Boston’s innovations and our progress in New England have already garnered attention in China. The Chinese press had lots of questions about our Regional Greenhouse Gas Initiative (RGGI). Several Chinese cities and provinces are kicking off carbon trading pilots, and we were able to share our experiences with the person who will be leading those programs in China. They were also excited to hear about the in-depth analysis we are performing for Climate Ready Boston and Carbon Free Boston, to ensure we protect our city from climate change and mitigate our greenhouse gas emissions.

(Right: Mayor Walsh and I at the Opening Ceremonies of the US-China Climate Summit in Beijing)

During the Summit, we were able to learn more about the history and culture of Beijing. We visited the Temple of Heaven, a series of ancient buildings and open spaces where Chinese Emperors would pray for a good harvest. Built in the 1400’s, its continued use as a cultural and recreation center inspired me to ensure that Boston’s open spaces are preserved for generations to come. Breathtaking in its design and sheer expansiveness, the Temple of Heaven is even larger than Franklin Park.

But while we were out exploring the city, another thing that took our breath away was the smog. Even after walking outside for a few minutes, the air began to irritate our eyes. Maybe you can tell from this photo! (Above)

Of course Beijing is a huge city of 22 million people, but Boston is growing and keeping it a healthy place to live is a top priority for us. Our experience in Beijing energized us even more to make sure that all Bostonians breathe healthy air for generations to come.
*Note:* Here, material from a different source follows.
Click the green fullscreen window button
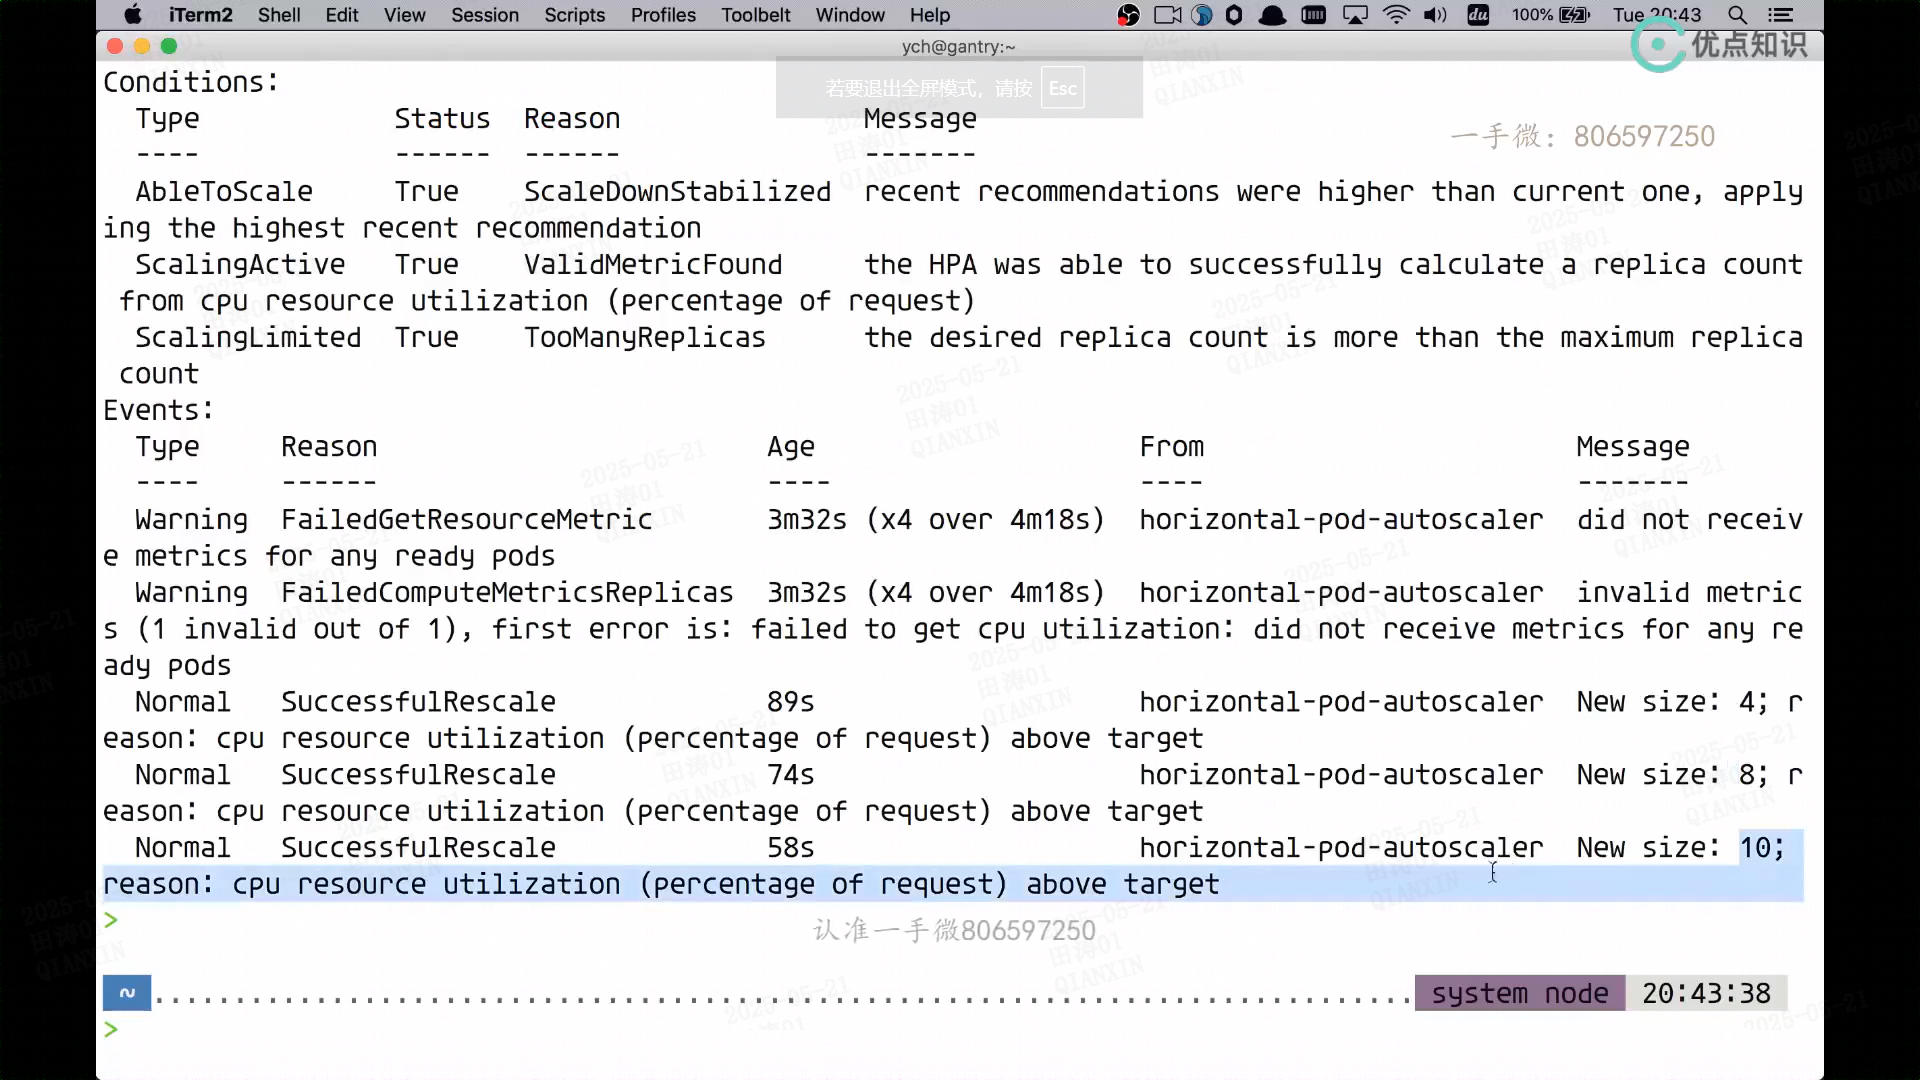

The Summit also set the stage for major international climate networks to make serious commitments like the Memorandum of Understanding between the Compact of Mayors and the Alliance of Peaking Pioneer Cities. The Alliance of Peaking Pioneer Cities (APPC) supports China’s national peaking of CO2 emissions by 2030, and the Compact of Mayors (of which Mayor Walsh is a member) provides a transparent platform for cities to report climate progress. Signatories of the Memorandum of Understanding committed to exploring the best approaches to low-carbon development together.
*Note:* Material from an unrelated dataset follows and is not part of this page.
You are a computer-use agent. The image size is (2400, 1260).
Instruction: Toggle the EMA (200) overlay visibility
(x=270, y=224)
As the Vice Chair of the C40 Cities Climate Leadership Group (C40) Steering Committee, Mayor Walsh was the seniormost municipal climate official at the Summit and signed the official commitment on behalf of the Compact of Mayors.

Boston 2017

After Mayor Walsh gave his speech, he was able to catch up with Secretary of State John Kerry. A Massachusetts native, and an advocate for strong climate action throughout his career, it was fitting that Secretary Kerry announced Boston will host the US-China Climate-Smart/Low-Carbon Cities Summit in 2017. Secretary Kerry commended Boston for its climate leadership and community engagement, and cited them as reasons why the State Department and the White House wanted Boston to host next year’s Summit. (Below: Mayor Walsh, Secretary Kerry, and I discussing Boston’s climate action leadership after the Mayor’s speech.)

Hosting the Summit will be a huge opportunity for Boston to bring the United States and China together on climate action. It will strengthen the economic and intellectual relationship our two nations share. It will also highlight the responsibility we have, as the two greatest emissions-producing nations, to work together on this issue.
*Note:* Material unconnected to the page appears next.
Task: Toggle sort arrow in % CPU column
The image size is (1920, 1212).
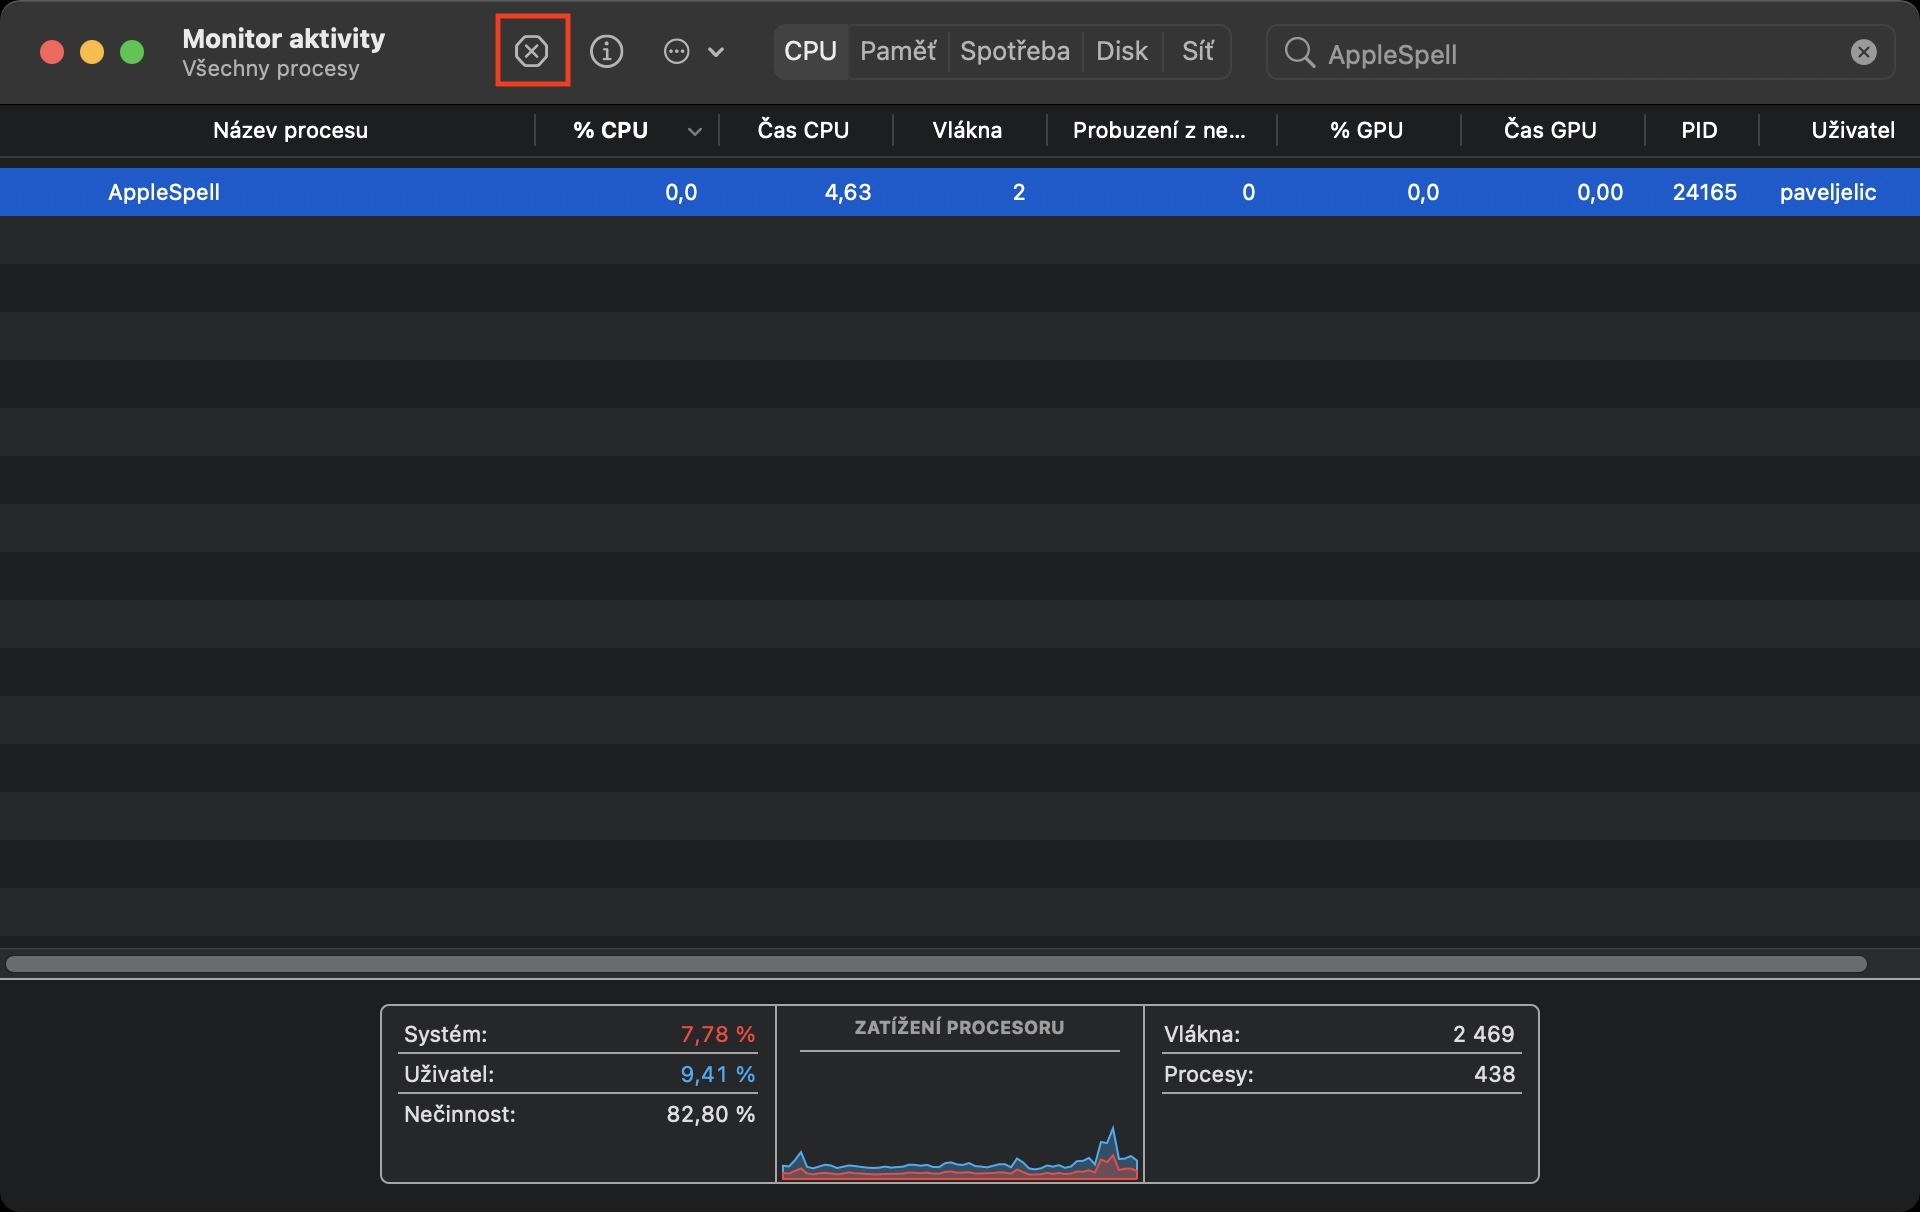Action: [694, 132]
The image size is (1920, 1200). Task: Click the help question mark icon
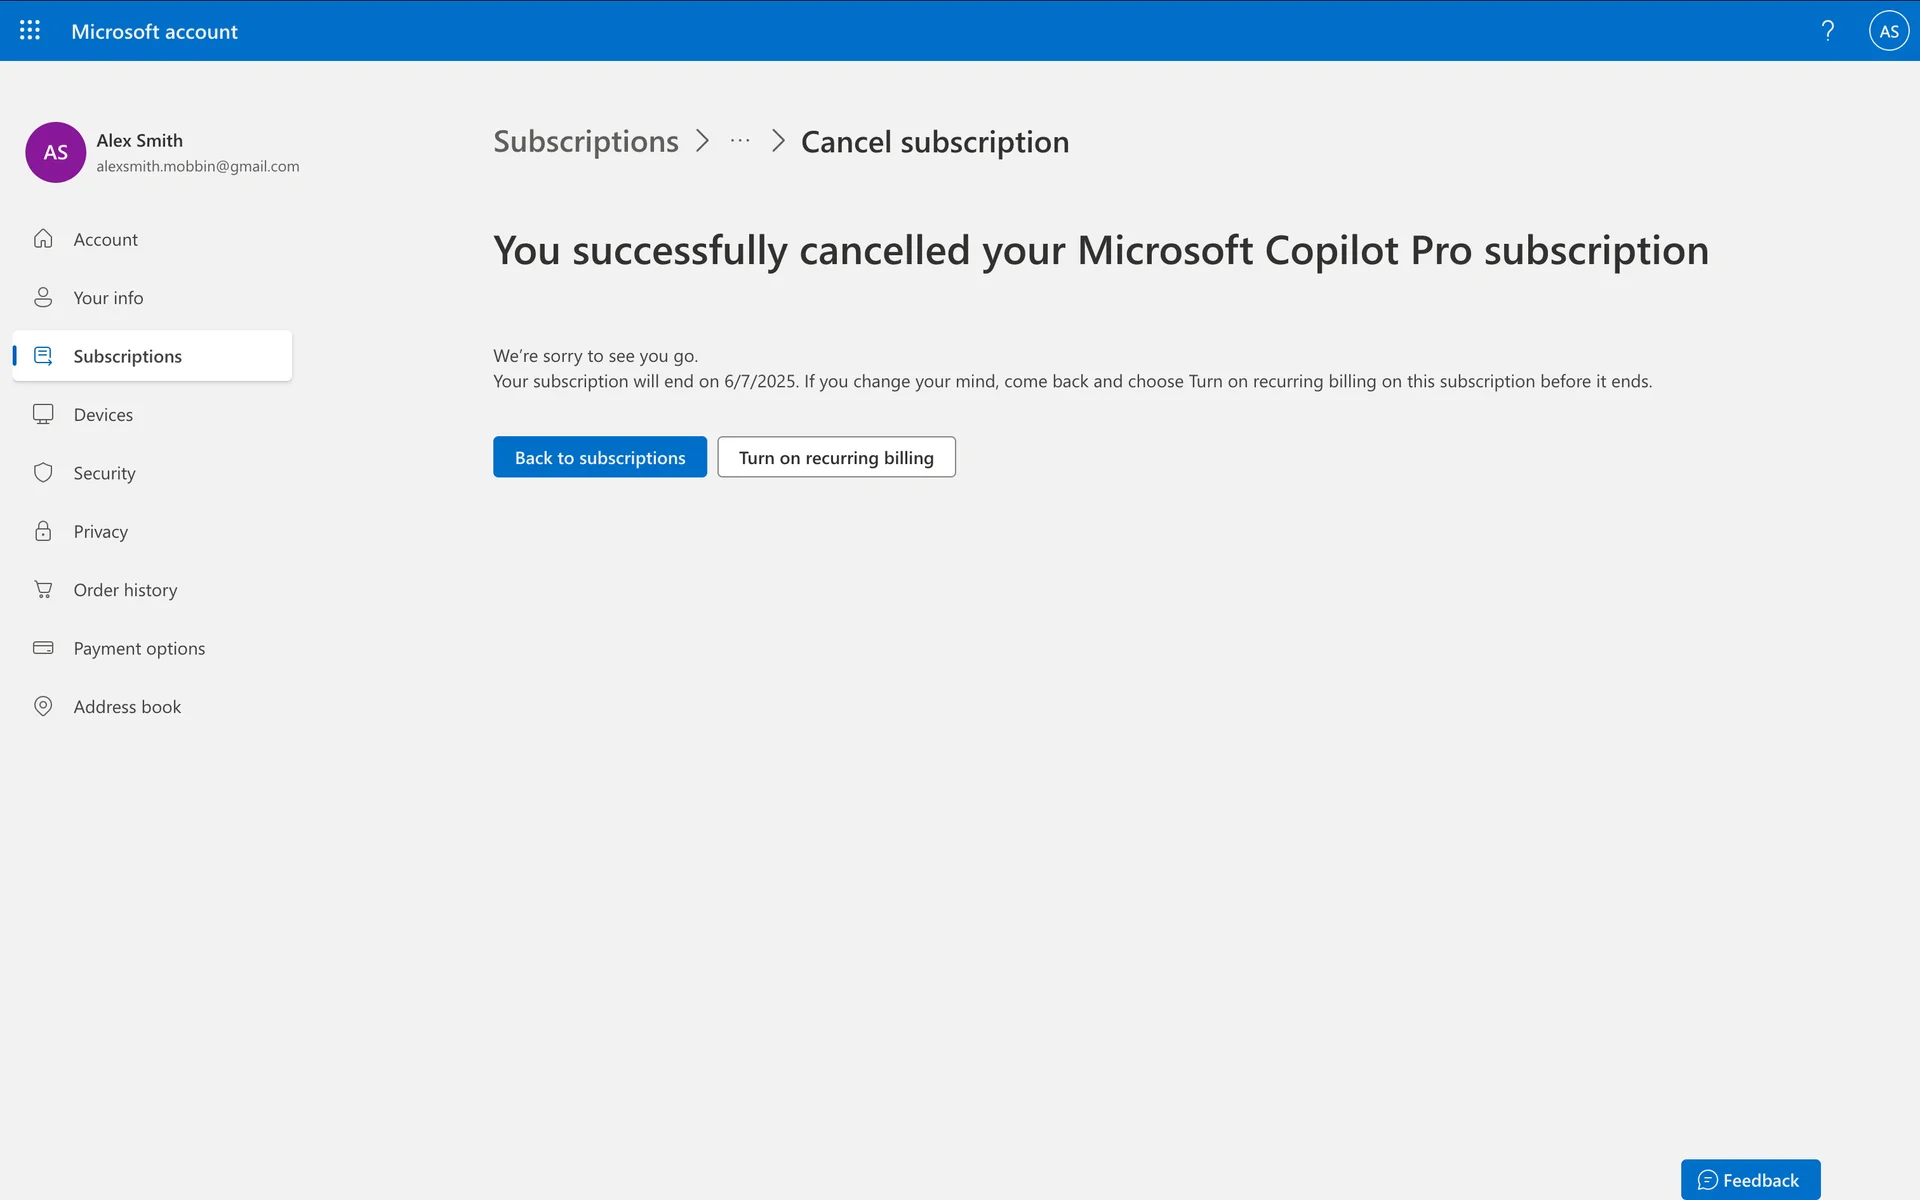(1827, 31)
The Summit will shine a spotlight on the work the City and the people of Boston are already doing and motivate us to rise to the occasion of combating climate change —  within our own community and with our partners abroad.

It’s all about community

Throughout the Summit, we received positive feedback about the strong community involvement in our climate programs like the Greenovate Boston Climate Action Plan, Climate Ready Boston, and Imagine Boston 2030. With these efforts, we’ve flipped planning on its head, and now it’s really a community-led process. This approach is vital to our international climate leadership, because other cities see how successful it is and they want their programs to be community-based as well.

We are so proud of the people of Boston for diving into climate action in the way they have. Your priorities and good ideas will continue to be a key to our sustainability projects moving forward.